BEGIN Passage shown

Here I select, test, and fine-tune classifiers 

<h3>Initial classifier test</h3>

In [19]:
""" NB: My goal in this section to try out a large number of 
    classifiers and to get a sense of which seem strongest
    based on minimal fine-tuning. I'll select the highest-
    performing two algorithms to refine and improve"""

# Naive Bayes test
from sklearn.naive_bayes import GaussianNB
NB_classifier = GaussianNB()
NB_classifier.fit(features_train, labels_train)
labels_pred = NB_classifier.predict(features_test)
print "---> Naive Bayes classifier:"
print classifier_evaluation(labels_test, labels_pred)
print "\n"

# Logistic regression test
from sklearn.linear_model import LogisticRegression
lreg_classifier = LogisticRegression(C=1000)
lreg_classifier.fit(features_train, labels_train)
labels_pred = lreg_classifier.predict(features_test)
print "---> Logistic regression:"
print classifier_evaluation(labels_test, labels_pred)
print "\n"

# SVM test
from sklearn import svm
svm_classifier = svm.SVC(C=1000)
svm_classifier.fit(features_train, labels_train)
labels_pred = svm_classifier.predict(features_test)
print "---> SVM classifier:"
print classifier_evaluation(labels_test, labels_pred)
print "\n"

---> Naive Bayes classifier:
Counter({(False, True): 27, (False, False): 11, (True, True): 4, (True, False): 1})
Accuracy:  0.348837209302
Precision Score:  0.129032258065
Recall Score:  0.8
F1 Score:  0.222222222222
None


---> Logistic regression:
Counter({(False, False): 31, (False, True): 7, (True, False): 4, (True, True): 1})

END Passage shown

> [Work order A]: In the classifier-testing passage, what value of C is passed to LogisticRegression?

BEGIN Data for processing

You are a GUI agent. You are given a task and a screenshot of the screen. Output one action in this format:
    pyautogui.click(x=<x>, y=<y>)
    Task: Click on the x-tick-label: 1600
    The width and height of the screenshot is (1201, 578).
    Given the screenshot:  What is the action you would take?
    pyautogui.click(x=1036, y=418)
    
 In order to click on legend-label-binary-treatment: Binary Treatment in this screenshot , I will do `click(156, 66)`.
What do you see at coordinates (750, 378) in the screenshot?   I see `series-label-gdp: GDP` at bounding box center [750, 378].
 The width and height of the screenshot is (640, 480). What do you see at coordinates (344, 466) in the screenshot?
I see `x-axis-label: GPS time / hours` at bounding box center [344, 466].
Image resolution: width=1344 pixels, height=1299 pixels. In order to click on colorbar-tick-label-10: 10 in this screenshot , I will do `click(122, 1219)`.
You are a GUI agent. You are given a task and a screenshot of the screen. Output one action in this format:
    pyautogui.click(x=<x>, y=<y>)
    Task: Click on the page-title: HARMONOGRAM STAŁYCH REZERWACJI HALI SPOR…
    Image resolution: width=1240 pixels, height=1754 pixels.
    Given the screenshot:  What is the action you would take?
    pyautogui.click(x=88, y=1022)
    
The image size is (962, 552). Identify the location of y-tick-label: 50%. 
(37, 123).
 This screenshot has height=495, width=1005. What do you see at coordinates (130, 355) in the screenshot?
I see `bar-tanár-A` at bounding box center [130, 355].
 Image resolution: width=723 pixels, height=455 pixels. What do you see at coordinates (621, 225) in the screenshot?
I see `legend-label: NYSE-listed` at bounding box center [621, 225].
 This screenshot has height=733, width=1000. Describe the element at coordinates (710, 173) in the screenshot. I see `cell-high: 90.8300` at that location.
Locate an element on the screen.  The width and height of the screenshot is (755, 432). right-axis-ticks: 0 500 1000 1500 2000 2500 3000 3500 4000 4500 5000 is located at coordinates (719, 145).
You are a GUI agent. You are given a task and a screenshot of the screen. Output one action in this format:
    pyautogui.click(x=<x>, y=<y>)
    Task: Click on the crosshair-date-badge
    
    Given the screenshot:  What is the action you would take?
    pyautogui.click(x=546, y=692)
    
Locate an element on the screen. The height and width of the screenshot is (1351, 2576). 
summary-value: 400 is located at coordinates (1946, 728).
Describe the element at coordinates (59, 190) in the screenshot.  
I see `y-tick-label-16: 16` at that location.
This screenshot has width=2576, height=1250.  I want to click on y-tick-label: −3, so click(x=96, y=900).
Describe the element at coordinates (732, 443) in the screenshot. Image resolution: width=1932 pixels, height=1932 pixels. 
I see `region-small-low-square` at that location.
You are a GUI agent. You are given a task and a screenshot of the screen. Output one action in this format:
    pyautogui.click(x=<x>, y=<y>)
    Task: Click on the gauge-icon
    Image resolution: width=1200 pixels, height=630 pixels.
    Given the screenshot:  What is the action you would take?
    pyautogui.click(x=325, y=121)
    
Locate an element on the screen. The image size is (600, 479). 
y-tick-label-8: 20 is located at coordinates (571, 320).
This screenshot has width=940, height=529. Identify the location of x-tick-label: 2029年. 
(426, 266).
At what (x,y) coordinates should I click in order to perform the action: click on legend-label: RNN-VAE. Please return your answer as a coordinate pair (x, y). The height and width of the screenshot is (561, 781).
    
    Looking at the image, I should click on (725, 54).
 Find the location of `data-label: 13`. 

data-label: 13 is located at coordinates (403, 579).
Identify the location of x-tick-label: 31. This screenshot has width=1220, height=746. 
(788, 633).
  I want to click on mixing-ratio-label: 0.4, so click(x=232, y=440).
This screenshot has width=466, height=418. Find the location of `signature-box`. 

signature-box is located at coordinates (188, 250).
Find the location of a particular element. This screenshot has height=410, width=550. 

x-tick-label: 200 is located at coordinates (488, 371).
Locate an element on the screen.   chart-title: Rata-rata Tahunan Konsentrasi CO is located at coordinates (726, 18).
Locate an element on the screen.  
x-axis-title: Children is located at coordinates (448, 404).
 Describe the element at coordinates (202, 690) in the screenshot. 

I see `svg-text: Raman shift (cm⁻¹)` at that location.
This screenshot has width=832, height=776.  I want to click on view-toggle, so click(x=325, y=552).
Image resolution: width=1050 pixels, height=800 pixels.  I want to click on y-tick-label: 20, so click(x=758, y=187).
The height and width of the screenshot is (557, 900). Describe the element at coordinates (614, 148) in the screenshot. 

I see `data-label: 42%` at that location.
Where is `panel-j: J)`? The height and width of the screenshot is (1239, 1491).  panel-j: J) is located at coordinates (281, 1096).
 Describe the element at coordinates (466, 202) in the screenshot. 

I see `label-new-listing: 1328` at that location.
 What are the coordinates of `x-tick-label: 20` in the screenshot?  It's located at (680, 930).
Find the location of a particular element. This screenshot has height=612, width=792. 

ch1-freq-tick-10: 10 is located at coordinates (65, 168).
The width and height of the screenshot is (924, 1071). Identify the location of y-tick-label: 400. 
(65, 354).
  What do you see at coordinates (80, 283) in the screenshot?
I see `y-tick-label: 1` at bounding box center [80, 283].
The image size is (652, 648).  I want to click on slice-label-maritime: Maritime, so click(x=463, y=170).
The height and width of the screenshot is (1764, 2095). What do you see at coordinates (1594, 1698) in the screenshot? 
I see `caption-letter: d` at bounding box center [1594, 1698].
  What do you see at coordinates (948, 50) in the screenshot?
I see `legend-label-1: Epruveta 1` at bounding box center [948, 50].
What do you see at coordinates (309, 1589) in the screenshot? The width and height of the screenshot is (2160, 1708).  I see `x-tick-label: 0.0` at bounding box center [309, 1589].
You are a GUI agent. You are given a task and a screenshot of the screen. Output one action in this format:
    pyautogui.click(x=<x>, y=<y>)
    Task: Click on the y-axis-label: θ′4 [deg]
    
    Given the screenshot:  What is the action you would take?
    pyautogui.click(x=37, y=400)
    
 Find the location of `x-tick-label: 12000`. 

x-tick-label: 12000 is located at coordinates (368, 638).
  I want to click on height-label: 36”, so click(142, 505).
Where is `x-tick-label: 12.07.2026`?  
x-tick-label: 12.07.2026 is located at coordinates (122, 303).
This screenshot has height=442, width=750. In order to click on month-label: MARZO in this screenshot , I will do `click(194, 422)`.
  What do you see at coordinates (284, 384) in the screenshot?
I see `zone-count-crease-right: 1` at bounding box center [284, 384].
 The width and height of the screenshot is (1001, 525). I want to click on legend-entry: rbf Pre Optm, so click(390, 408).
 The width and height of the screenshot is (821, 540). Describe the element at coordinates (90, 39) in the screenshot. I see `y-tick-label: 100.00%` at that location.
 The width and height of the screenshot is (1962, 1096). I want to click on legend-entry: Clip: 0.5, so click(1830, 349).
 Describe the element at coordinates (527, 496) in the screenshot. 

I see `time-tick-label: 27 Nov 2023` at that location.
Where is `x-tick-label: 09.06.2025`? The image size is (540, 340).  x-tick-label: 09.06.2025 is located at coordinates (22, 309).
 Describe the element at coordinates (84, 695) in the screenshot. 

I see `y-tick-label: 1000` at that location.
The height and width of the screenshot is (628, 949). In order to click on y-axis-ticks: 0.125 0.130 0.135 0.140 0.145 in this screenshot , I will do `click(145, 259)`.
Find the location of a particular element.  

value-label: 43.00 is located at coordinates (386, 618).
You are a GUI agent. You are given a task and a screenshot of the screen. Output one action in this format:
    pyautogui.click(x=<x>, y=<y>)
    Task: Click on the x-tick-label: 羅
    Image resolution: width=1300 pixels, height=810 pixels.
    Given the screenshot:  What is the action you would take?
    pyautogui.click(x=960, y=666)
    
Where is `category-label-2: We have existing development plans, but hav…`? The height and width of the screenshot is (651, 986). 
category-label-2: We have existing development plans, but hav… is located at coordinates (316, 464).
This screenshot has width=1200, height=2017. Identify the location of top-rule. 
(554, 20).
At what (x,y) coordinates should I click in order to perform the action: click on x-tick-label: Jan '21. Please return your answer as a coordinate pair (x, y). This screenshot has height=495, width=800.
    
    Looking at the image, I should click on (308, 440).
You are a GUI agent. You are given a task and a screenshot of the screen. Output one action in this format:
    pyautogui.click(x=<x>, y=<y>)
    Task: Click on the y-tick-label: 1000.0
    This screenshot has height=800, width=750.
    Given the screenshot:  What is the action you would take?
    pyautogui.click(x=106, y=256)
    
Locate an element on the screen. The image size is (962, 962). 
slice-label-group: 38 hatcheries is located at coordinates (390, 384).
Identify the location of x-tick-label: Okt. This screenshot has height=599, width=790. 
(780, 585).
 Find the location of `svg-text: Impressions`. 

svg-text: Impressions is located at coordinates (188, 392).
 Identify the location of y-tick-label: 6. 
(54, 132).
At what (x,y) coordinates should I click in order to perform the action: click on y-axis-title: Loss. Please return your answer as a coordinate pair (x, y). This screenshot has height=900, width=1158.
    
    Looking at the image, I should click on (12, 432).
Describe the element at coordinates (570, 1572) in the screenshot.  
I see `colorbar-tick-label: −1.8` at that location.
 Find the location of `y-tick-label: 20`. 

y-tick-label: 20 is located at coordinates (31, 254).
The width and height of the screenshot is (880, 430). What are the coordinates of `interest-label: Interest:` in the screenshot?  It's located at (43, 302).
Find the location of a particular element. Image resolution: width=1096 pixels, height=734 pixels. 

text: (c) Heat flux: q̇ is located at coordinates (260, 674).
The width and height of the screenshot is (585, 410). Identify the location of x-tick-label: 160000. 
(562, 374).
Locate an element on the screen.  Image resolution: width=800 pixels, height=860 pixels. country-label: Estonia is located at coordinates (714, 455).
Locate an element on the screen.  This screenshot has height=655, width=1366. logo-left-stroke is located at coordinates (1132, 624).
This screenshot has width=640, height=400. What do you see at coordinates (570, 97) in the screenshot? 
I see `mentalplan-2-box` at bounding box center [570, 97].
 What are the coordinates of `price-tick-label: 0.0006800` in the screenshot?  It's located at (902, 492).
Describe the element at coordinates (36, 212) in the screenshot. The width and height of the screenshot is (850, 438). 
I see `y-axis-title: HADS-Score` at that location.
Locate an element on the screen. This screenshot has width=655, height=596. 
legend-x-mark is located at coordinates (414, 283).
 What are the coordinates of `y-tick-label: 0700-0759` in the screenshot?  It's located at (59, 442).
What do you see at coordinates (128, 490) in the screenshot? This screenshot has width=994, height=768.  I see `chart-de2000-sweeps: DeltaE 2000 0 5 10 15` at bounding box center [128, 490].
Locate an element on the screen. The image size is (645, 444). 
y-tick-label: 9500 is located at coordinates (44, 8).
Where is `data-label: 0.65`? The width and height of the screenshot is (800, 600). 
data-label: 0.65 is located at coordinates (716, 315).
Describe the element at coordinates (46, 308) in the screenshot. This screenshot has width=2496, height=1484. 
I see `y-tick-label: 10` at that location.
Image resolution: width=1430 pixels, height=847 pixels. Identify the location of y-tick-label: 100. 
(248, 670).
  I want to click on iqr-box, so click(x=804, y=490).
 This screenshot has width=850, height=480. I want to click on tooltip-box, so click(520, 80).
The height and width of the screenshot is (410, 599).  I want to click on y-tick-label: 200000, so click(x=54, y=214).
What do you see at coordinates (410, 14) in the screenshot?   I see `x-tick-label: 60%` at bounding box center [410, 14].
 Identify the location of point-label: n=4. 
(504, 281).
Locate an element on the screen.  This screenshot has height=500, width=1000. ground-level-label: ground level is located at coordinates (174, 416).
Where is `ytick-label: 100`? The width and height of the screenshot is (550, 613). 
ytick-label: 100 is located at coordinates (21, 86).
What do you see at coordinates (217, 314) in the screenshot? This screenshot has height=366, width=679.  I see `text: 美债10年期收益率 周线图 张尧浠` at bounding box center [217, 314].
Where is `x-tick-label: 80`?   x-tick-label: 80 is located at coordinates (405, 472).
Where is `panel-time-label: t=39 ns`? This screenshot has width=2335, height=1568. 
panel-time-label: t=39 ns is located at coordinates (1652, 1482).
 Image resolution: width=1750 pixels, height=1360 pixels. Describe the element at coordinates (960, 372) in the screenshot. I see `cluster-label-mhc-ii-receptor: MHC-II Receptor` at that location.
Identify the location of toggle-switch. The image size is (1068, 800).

END Data for processing

> [Work order B]: Rewrite the rows from the line that has "Describe the element at coordinates (36, 212)" through the line that has "legend-x-mark is located", changing "screenshot" to "image" and leaving everything else the same.

> [Worked solution A]: C is set to 1000.

> [Worked solution B]:
Describe the element at coordinates (36, 212) in the image. The width and height of the image is (850, 438). 
I see `y-axis-title: HADS-Score` at that location.
Locate an element on the screen. This image has width=655, height=596. 
legend-x-mark is located at coordinates (414, 283).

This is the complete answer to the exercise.